**What you should do**
Reproduce the whole listing word for word. Leave every image out.
START Excerpted records
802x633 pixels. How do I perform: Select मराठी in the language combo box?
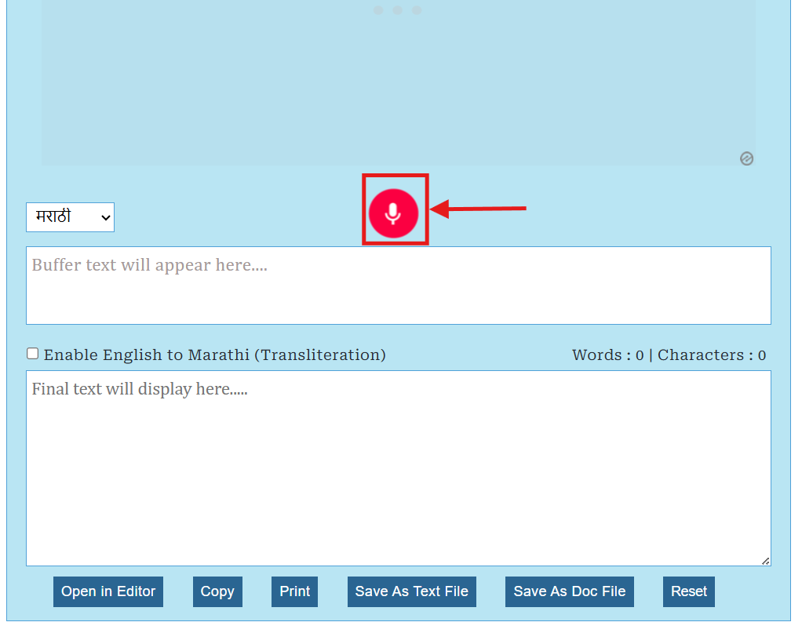point(70,217)
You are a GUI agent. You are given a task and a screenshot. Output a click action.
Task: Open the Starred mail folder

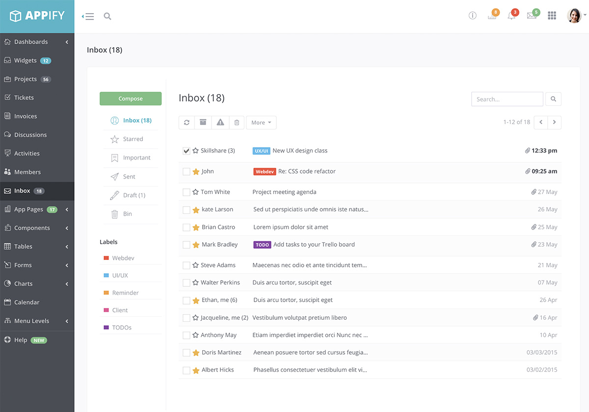(x=133, y=139)
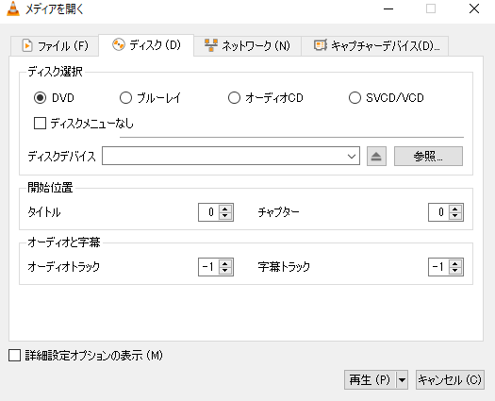Switch to the ネットワーク (N) tab
This screenshot has width=495, height=401.
click(247, 46)

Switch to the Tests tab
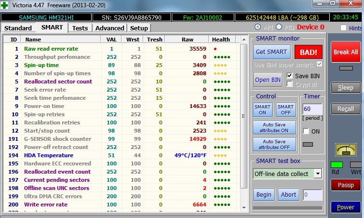tap(80, 28)
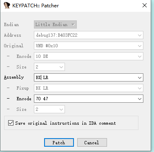Click the KEYPATCH portrait icon in title bar
Viewport: 154px width, 152px height.
coord(7,5)
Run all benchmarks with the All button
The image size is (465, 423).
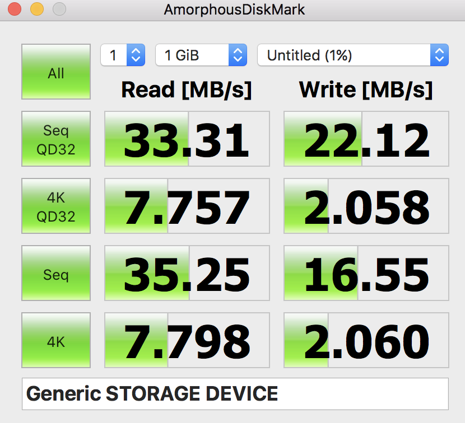pyautogui.click(x=56, y=72)
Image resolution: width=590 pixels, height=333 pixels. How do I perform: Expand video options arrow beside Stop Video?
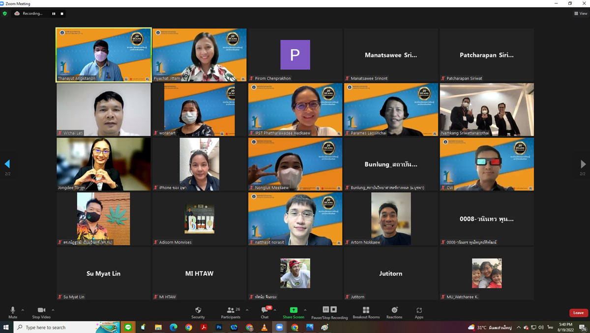point(53,310)
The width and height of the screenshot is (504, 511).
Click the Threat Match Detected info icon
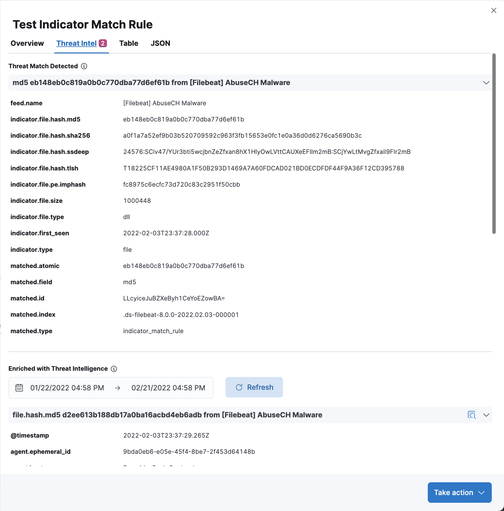pyautogui.click(x=84, y=66)
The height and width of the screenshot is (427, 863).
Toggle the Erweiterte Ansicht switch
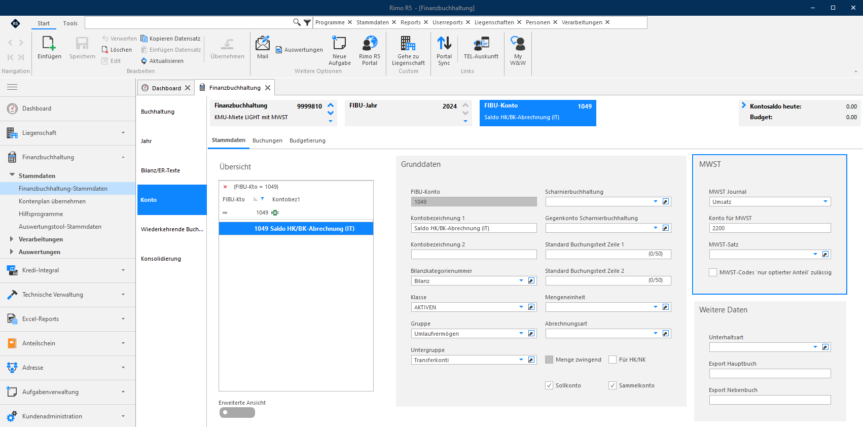[x=237, y=413]
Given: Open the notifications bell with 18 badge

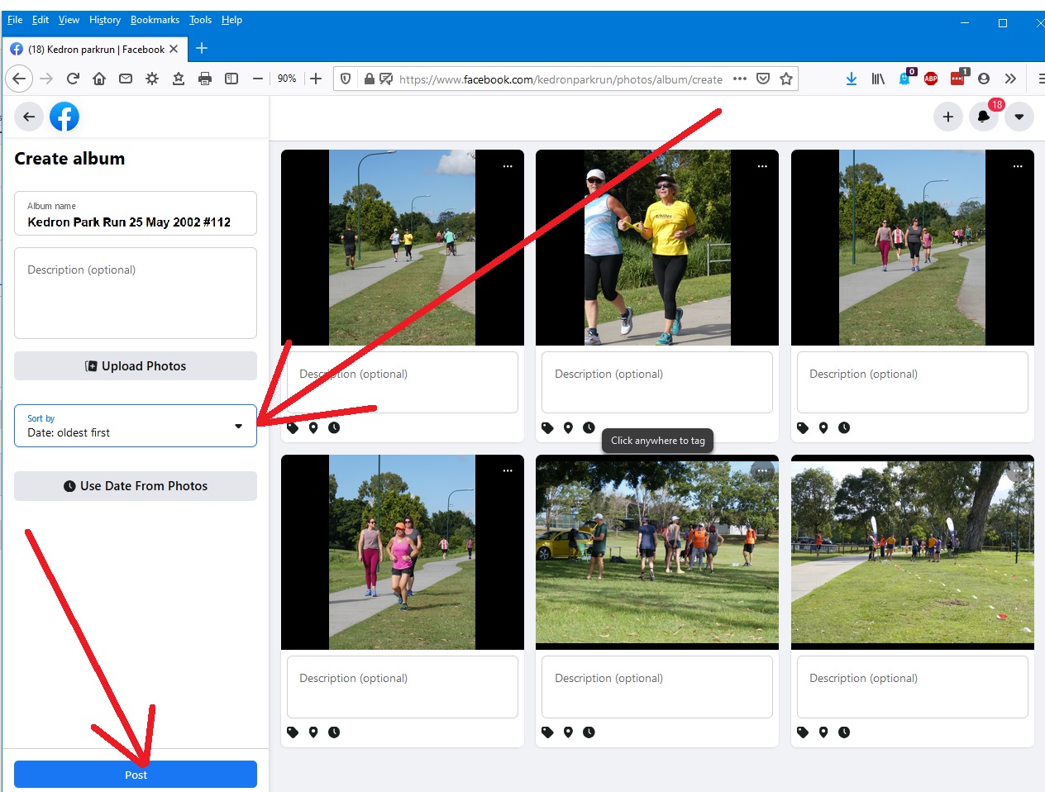Looking at the screenshot, I should [x=983, y=117].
END Excerpted records
**Solution for this exercise**
802x633 pixels. How do I perform: Select मराठी in the language combo box?
point(70,217)
You are a GUI agent. You are given a task and a screenshot. Output a click action.
Task: Open the Starred mail folder

(x=133, y=139)
Switch to the ネットワーク (N) tab
This screenshot has width=495, height=401.
click(247, 46)

Switch to the Tests tab
tap(80, 28)
Click the KEYPATCH portrait icon in title bar
Viewport: 154px width, 152px height.
coord(7,5)
Run all benchmarks with the All button
The image size is (465, 423).
pyautogui.click(x=56, y=72)
Image resolution: width=590 pixels, height=333 pixels. How do I perform: Expand video options arrow beside Stop Video?
point(53,310)
The width and height of the screenshot is (504, 511).
Click the Threat Match Detected info icon
pyautogui.click(x=84, y=66)
The height and width of the screenshot is (427, 863).
Toggle the Erweiterte Ansicht switch
[x=237, y=413]
Given: Open the notifications bell with 18 badge

Looking at the screenshot, I should [x=983, y=117].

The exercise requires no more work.